─── Material shown
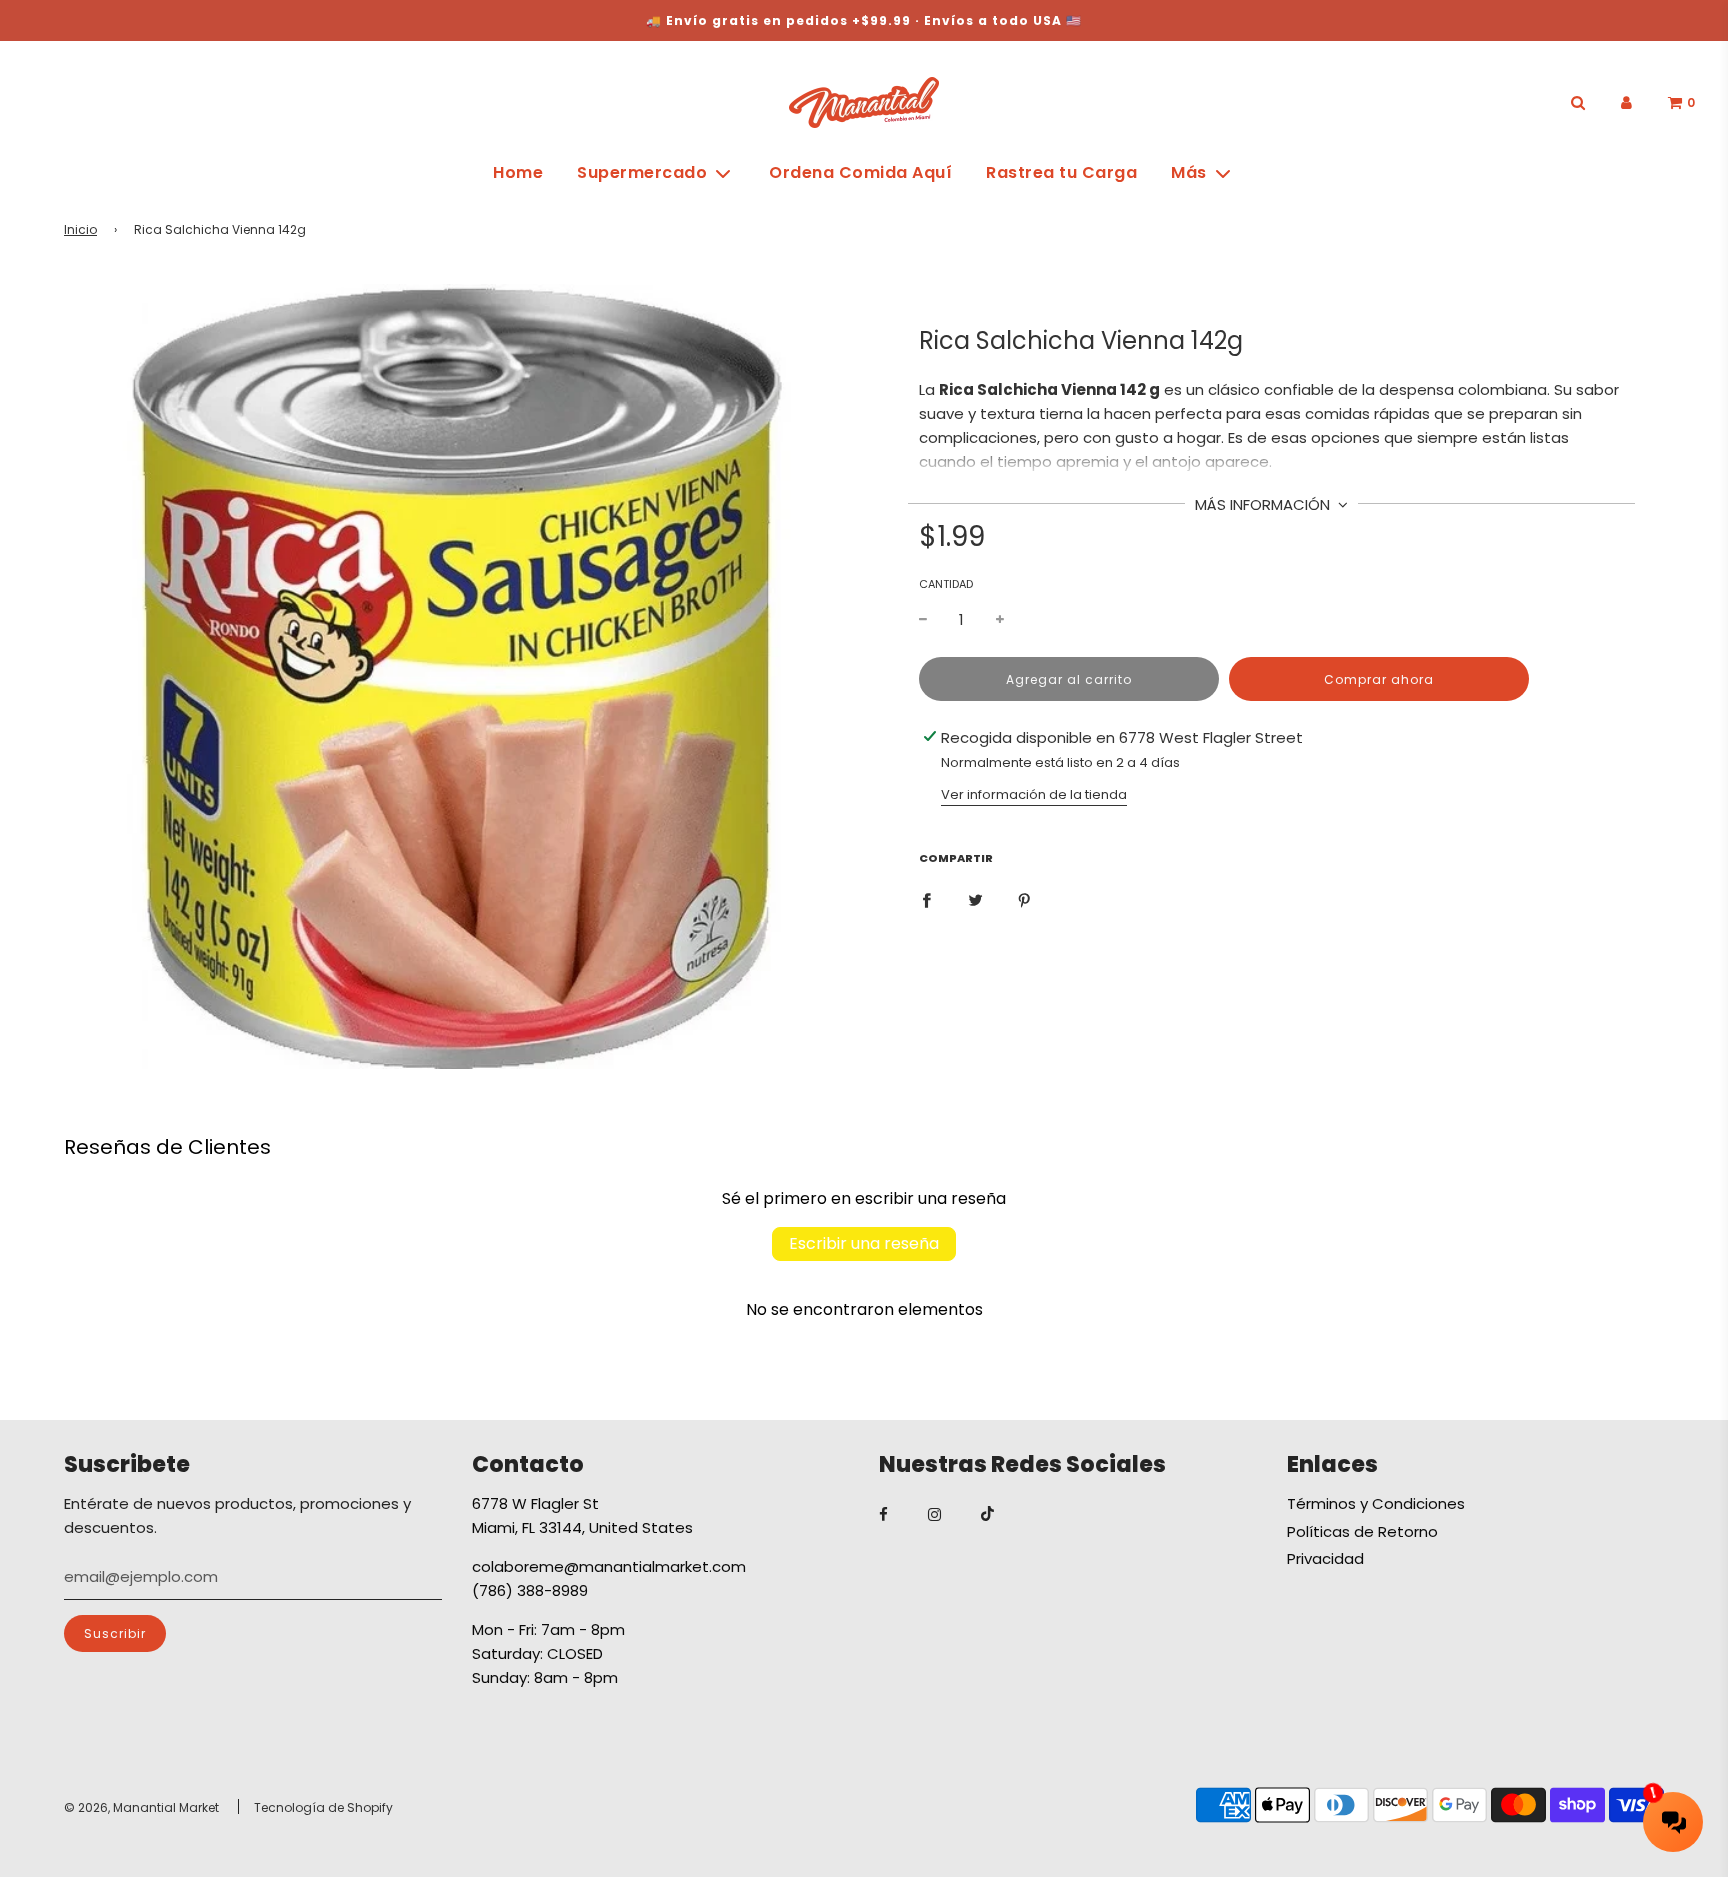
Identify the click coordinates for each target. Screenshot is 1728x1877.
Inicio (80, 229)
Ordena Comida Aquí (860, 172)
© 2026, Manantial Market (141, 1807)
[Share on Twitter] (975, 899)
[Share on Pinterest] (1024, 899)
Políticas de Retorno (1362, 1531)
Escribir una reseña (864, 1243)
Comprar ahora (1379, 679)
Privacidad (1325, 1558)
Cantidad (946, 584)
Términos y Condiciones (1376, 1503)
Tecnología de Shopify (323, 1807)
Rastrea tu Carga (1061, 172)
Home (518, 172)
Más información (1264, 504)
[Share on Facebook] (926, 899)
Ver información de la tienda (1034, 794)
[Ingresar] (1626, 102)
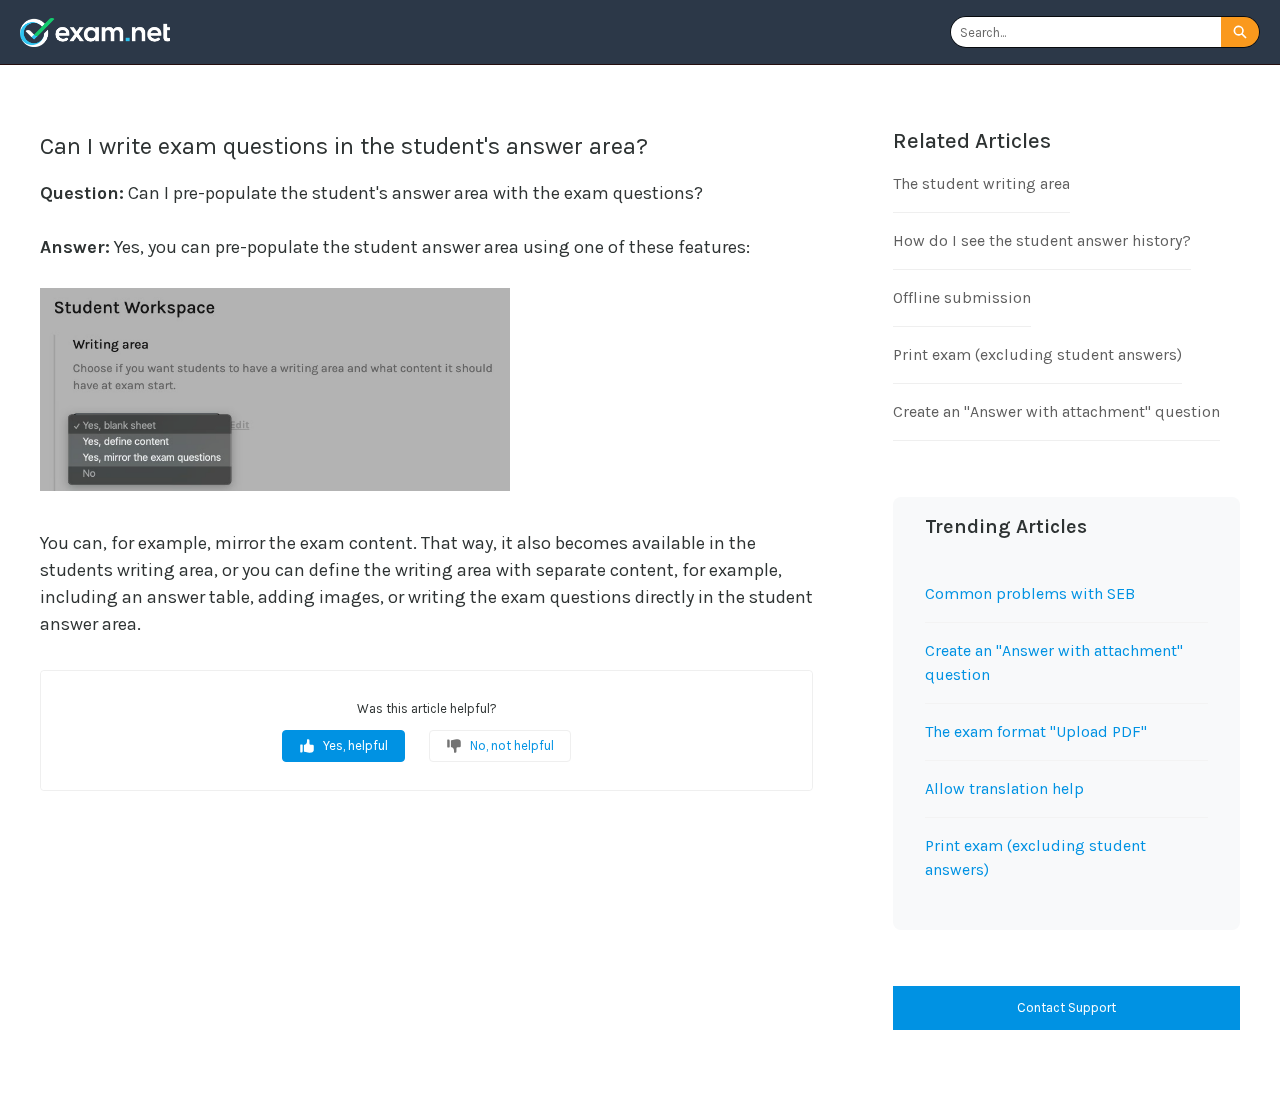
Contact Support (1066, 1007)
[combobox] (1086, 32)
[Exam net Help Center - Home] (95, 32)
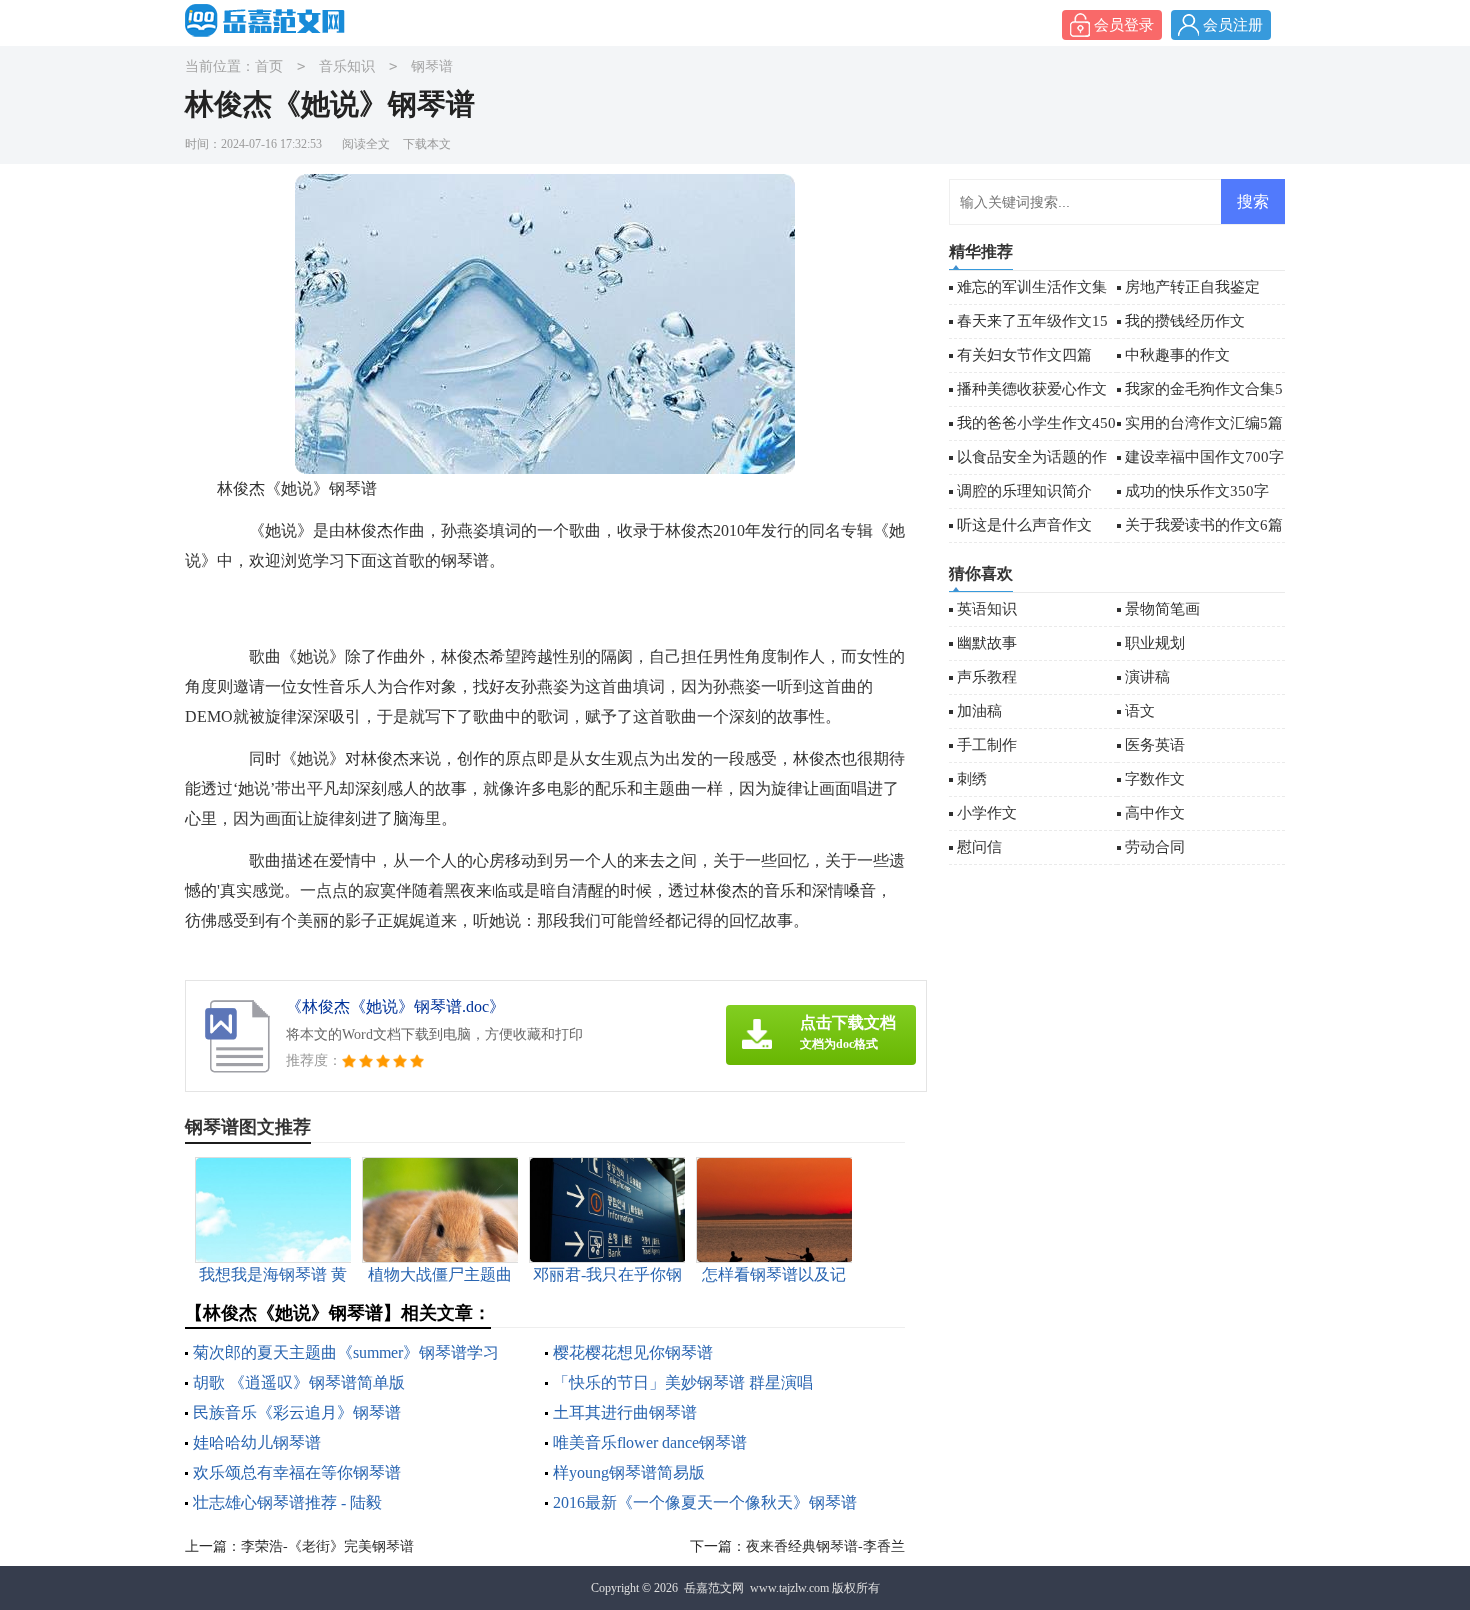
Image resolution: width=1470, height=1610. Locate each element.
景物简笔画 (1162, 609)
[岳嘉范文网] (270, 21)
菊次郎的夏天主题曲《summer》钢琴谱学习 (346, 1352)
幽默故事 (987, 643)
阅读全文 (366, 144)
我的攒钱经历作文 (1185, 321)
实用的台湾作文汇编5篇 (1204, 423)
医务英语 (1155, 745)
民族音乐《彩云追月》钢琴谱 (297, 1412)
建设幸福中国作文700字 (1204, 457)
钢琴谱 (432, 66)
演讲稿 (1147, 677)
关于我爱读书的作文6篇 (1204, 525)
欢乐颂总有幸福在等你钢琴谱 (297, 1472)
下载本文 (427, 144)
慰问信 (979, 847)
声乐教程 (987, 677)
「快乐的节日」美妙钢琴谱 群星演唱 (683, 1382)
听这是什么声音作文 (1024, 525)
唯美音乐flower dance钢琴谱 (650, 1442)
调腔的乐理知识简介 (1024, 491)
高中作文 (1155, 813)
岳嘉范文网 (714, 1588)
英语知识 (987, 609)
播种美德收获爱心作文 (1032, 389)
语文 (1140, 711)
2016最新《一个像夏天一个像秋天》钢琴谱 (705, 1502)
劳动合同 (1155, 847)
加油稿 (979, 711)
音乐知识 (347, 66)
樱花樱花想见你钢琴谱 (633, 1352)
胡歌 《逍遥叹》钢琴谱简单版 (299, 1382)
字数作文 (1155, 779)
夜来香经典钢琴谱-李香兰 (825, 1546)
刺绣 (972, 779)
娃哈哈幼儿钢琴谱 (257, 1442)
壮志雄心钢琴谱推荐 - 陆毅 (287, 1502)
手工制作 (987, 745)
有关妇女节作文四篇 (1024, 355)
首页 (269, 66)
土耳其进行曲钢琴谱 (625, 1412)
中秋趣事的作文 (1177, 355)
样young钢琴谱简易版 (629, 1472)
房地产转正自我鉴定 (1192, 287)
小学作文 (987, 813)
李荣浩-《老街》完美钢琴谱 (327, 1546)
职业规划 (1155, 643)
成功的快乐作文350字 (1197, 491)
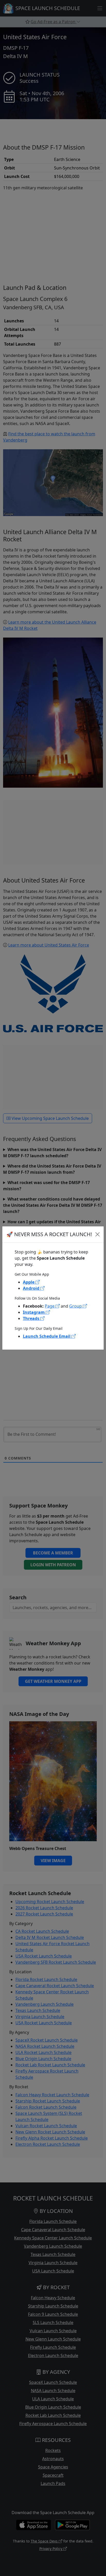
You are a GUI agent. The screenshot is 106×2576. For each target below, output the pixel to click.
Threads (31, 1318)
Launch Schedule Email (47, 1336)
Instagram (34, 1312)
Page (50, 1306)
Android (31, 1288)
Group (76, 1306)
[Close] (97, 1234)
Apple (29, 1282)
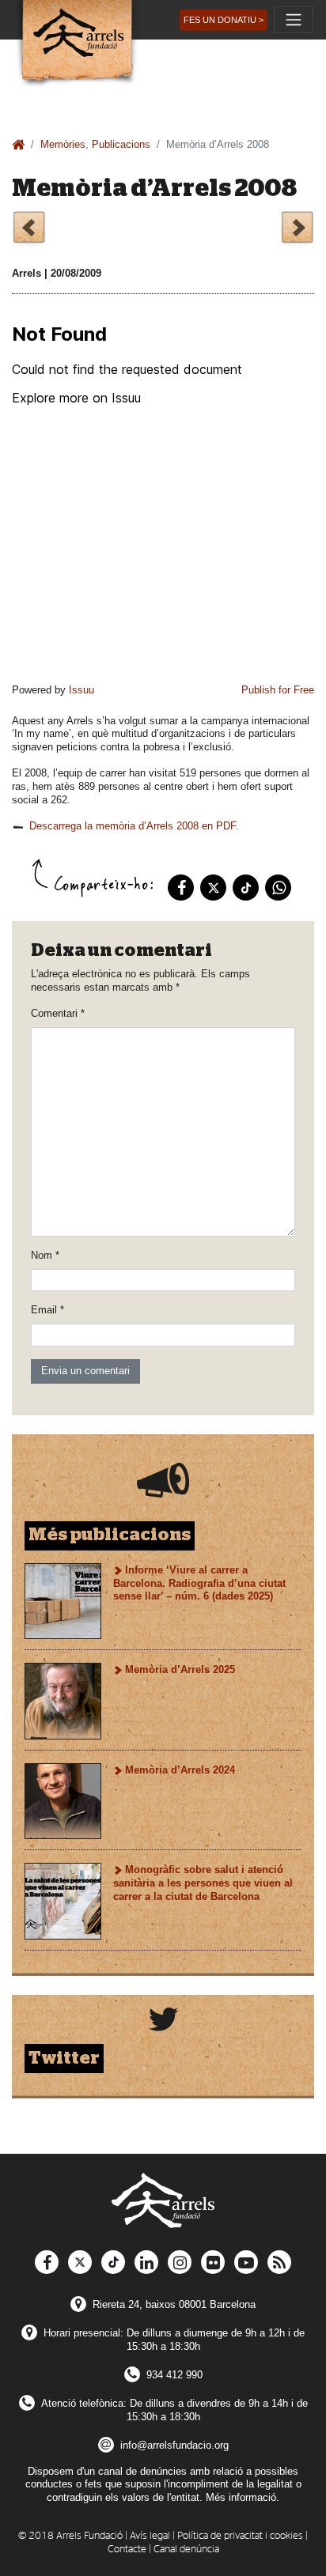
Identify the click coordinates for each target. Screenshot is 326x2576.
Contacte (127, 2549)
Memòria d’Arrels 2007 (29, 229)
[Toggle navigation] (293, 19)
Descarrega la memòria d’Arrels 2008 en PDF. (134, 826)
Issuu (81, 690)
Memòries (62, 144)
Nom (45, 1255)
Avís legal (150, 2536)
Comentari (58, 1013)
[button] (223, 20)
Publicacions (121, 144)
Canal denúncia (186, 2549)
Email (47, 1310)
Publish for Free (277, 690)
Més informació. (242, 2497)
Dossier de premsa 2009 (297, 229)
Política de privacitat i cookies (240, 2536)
──────
▶ What to work on
Search the preceding listing for "Arrels" and extract every line where it is found.

▶ Answer space
Memòria d’Arrels 2007 (29, 229)
Descarrega la memòria d’Arrels 2008 en PDF. (134, 826)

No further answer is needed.